Moreover, Woodford personally will have to cough up £5.8million in fines and his eponymous investment firm some £40million.
Yet the process of delivering verdicts for Woodford savers (including this writer), which started when Andrew Bailey was chief executive of the Financial Conduct Authority (FCA), has been exasperating.
It has taken six long years to reach this point, and one fears that there will be victims of Woodford's nefarious behaviour who will have missed out on seeing the regulator swing into action.
And it is not over yet since Woodford, lawyered to the hilt, is taking the matter to the Upper Tribunal, the FCA's equivalent of the High Court. That means more delays.
Much of the material in the voluminous decision documents relating to Woodford Investment Management and WEIF emerged at the time.
It was known, for instance, that Woodford sought to cover up a lack of liquidity in his funds by transferring assets to the obscure Guernsey stock exchange.
He also sought to shift the blame for what happened to corporate director Link.

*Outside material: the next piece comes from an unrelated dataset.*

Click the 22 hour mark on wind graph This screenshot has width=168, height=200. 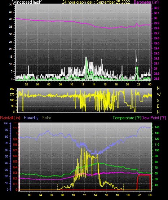point(138,84)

The FCA found them jointly culpable and Link, now controlled from Down Under, has already paid £230million in restitution for its error.

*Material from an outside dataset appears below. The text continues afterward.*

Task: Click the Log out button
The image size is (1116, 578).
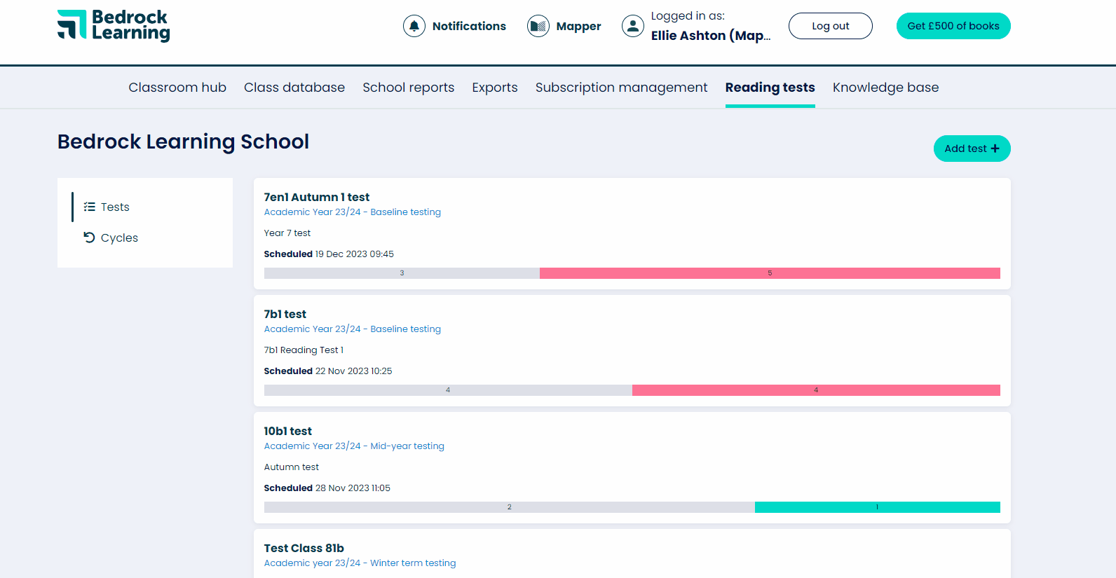Action: tap(831, 26)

The rules-based system under which the FCA operates needs to be preserved if retail investors and professionals, such as Kent County Council, are to be protected.
What is intolerable is the bureaucratic faffing which has taken so long to put Woodford in the stocks. In the interim, Woodford still offers his services as a financial adviser.

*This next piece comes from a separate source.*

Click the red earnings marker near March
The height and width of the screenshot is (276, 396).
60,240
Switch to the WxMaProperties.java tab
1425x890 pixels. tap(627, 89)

The FCA has also failed, thus far, to establish how it was that some 300,000 people who invested in Woodford funds were exposed through the Hargreaves Lansdown (HL) platform and its own fund of funds.
HL is now owned by a consortium of private equity investors led by CVC. That is no excuse for escaping culpability and facing up to HL's responsibility for misleading savers.
Musical chairs
Often it is said that the main duty of the chairman is to fire the chief executive. At Diageo, Sir John Manzoni, who took over as chairman early this year, lost little time in disposing of one of the FTSE 100's small gang of women bosses, Debra Crew.
Admittedly, at the time, Diageo's share price was in sharp retreat, falling by 30 per cent.
Authoritative accounts suggest that Crew was ambushed. When she questioned the assertiveness of finance director Nik Jhangiani with Manzoni, she signed her own resignation letter.
The latest results show that, were it not for the Trump tariffs – which cannot be blamed on Crew – the underlying picture was much better than thought with organic sales up 1.7 per cent at £15.1billion.
The vital North American market was still robust with sales up 1.5 per cent. This is despite the trend of Gen Z turning away from alcohol.
Where does this, one wonders, leave Murray Auchincloss, chief executive of BP, in another part of the corporate forest?
New chairman Albert Manifold has ordered a review of the business and costs, and he hasn't even been seated.
What that means for the sensible Auchincloss strategy, already under fire from activist Elliott, one shudders to think.
Tech leakage
No board of directors would dare turn down a bid premium of 104.9 per cent unless it came from the Ayatollah himself.
So British scientific instrument maker Spectris has been able to sit back as private equity ghouls Advent and KKR fight it out for control, with the latter back in the driving seat.
If the sharp minds at Advent and KKR were able to see the value, where were the British analysts and buy-side investors as Spectris languished in the lower reaches of the FTSE 250?
And doesn't a Labour government, committed to a high-tech future for the UK, worry about the escape of British intellectual property overseas? It should do.